American settlement began after the Civil War, when Union sympathizers who had farmed on Cape Sable to supply Key West during the war moved up the west coast of the peninsula. The first permanent settler was William Smith Allen, who arrived on the banks of Potato Creek (later renamed the Allen River) in 1873. After Allen retired to Key West in 1889, George W. Storter, Jr. became the principal landowner in the area. Storter gained fame for his sugar cane crops. He opened a trading post in 1892, and gained a post office, called "Everglade", in 1895. Storter also began entertaining northern tourists who came to Everglade by yacht in the winter to hunt and fish. His house eventually grew into the Rod and Gun Club, visited by United States Presidents and other notables.

The first school in Everglade was organized in 1893. The school moved into a new building in 1895, but the building was destroyed by a tornado later in the year.

===20th century===
The next school building was washed away by the 1910 hurricane. A Methodist circuit rider began visiting Everglade in 1888, and another Methodist minister began a four-year residency the next year. After that, Everglade was occasionally visited by itinerant preachers of various denominations. The Episcopal Church established a mission at Immokalee which eventually moved to Everglade when revitalized in the 1930s by Harriet Bedell.

In 1922, Barron Collier began buying large areas of land in what was then southern Lee County. In 1923, the Florida legislature created Collier County from Lee County, and they chose the county seat to be in Everglade. During that same year, it only consisted of a dozen families, but some northern sportsmen had established winter homes there. Also in 1923, the community was officially incorporated as the "Town of Everglades" (adding the "s").

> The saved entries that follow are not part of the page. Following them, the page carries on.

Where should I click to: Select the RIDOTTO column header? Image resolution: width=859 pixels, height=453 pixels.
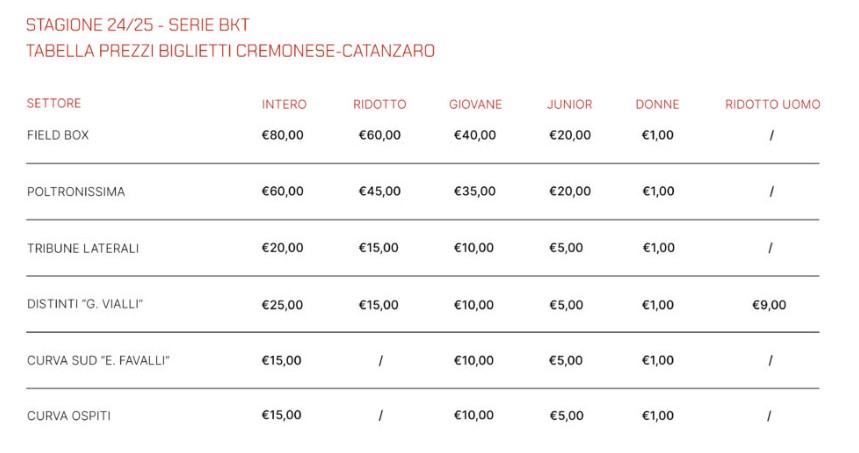click(380, 104)
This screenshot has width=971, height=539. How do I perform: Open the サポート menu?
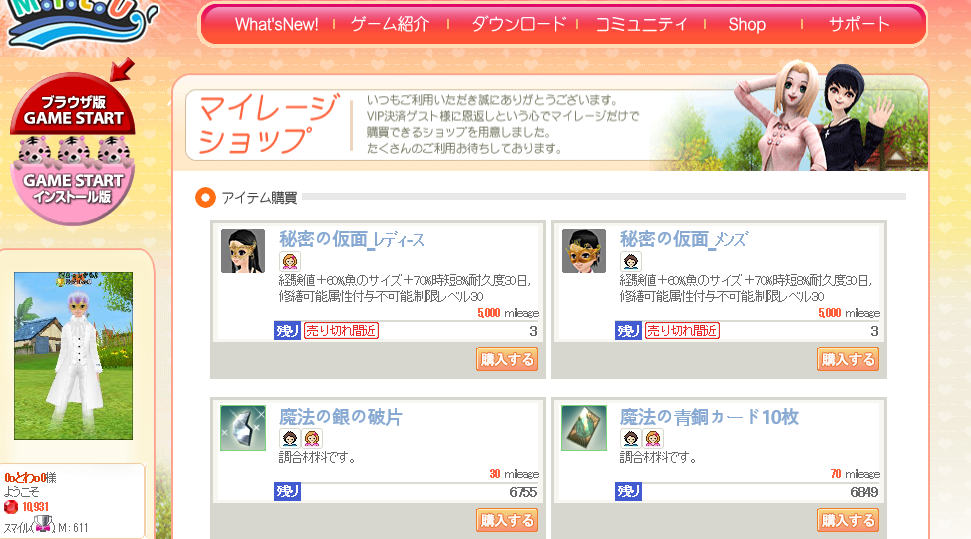[859, 24]
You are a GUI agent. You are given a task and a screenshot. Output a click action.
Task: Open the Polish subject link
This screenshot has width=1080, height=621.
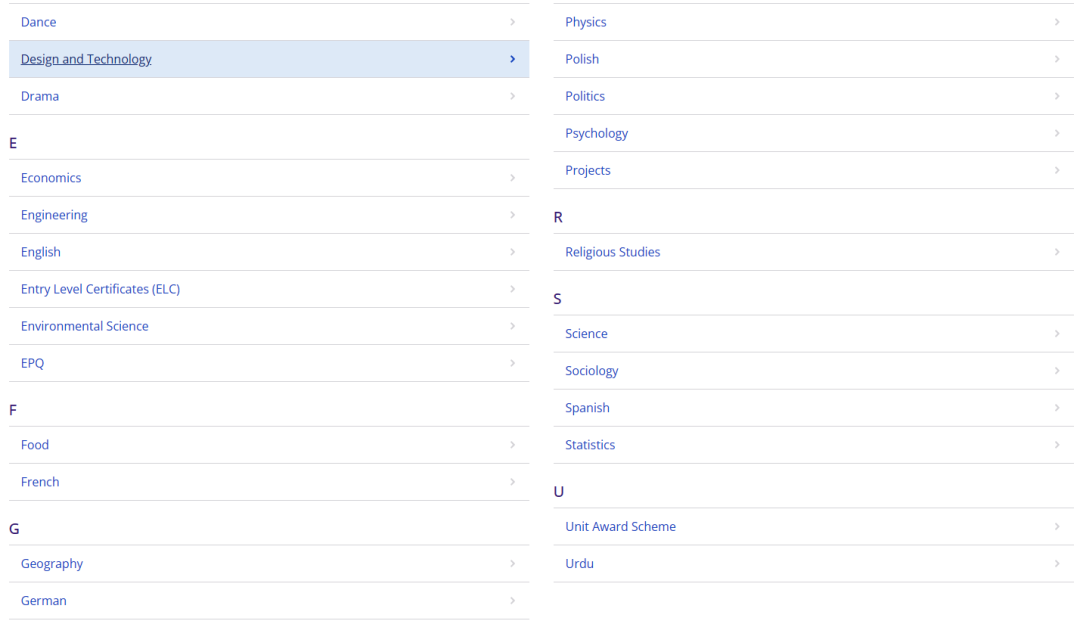582,59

The Tamiami Trail, which crossed Collier's domain, passed five miles north of Everglades City. While construction was proceeding on the Trail (it was completed in 1929), Collier pushed construction of what became State Road 29 from Everglades City to Immokalee, providing the town with its first land connection to the rest of the state. In 1928, the Atlantic Coast Line Railroad began service to Everglades City, which became the southernmost point the Coast Line ever reached. Service was provided by an extension of the Coast Line's Haines City Branch from Immokalee to Deep Lake, where it connected to Collier's Deep Lake Railroad, an earlier railroad that transported agricultural freight. The railroad was removed in 1957.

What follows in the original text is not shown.